Otra vez la noche como un rascacielos imposible, luego de un día completamente destinado al orden. Sacar la ropa de los bolsos, separar por color, meter en el lavarropas. Atajar cual eficaz portero frente al tiro del penal las efusiones ciclotímicas de F. que juega, ríe, salta, festeja y también llora, pega, grita, se ofende, reclama. Amordazar los demonios, limpiar la piletita, llenarla con un poco de agua, refrescarnos (imposible) y salir a la calle caldosa con la niña y su bicicleta en busca de un video para, después, internarnos en la habitación a mirar la tele con el aire acondicionado al máximo. Ir y venir por toda la casa como un fantasma, removiendo ruinas en busca de mis propios huesos. Cumplir con todos los rituales. Preparar las correspondientes comidas: desayuno- almuerzo- merienda (s) - cena, alimentar, bañar, lavar dientes, arropar, cantar canción de cuna, contar cuento. Finalmente colapsar frente a la inquietud creciente de la pequeña que vigila el sueño con estoicismo aferrada a mi brazo. Pegar un grito como un latigazo y frente a su desconsuelo, derrapar como un equilibrista fracasado hacia el abismo de mi propio llanto. Después dormirnos, abrazadas como siamesas, acunadas por el vacío.

lunes, 1 de enero de 2007

2007

Como si se tratara de un sueño. Pero no. El cuerpo lento se adhiere a la noche húmeda. Te sumás a la ficción de las copas y del chin-chin e incluso sonreís con evidente satisfacción cuando los gritos de felicidad de tu hija tintinean mientras chapotea con sus amigos en el agua, cerca de la media noche. Pero todo se resume en esta soledad, tan honda que apenas podés sospechar que existís gracias al roce con la tela pegajosa del sillón y al zumbido de las luces de artificio que estallan y revientan en el cielo y se multiplican en el reflejo de las ventanas. Te sentís lejos. Estás.
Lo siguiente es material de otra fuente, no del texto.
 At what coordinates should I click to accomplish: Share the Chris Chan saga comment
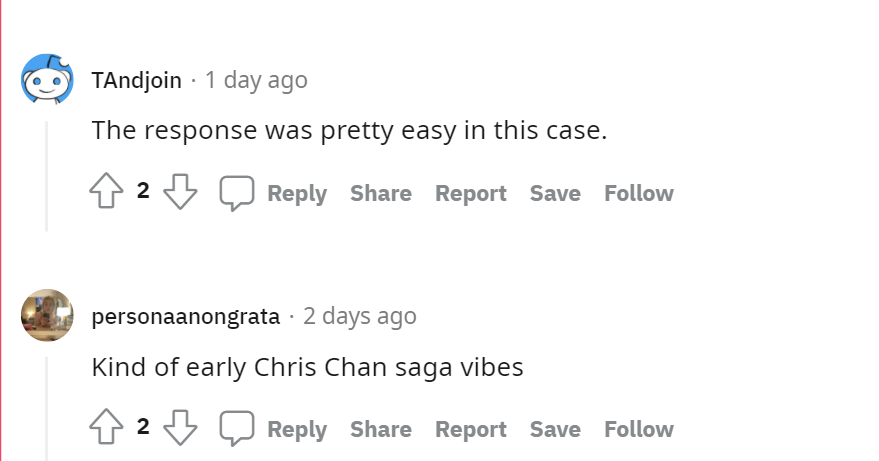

Lejos. ¿Cómo remontar, ahora, y poner los pies sobre la tierra sin estrellarte? ¿Cómo surfear sobre la incertidumbre, la cascada, el precipicio? Oscilando permanentemente, yendo desde la boca del lobo hasta la panza de la ballena. La distancia es inabarcable. Las imágenes y los sonidos que destilaban los recuerdos empiezan a lavarse y a escucharse con sordina. Y la coraza de azúcar impalpable se disuelve en la negrura de la noche, como en una taza de café hirviendo.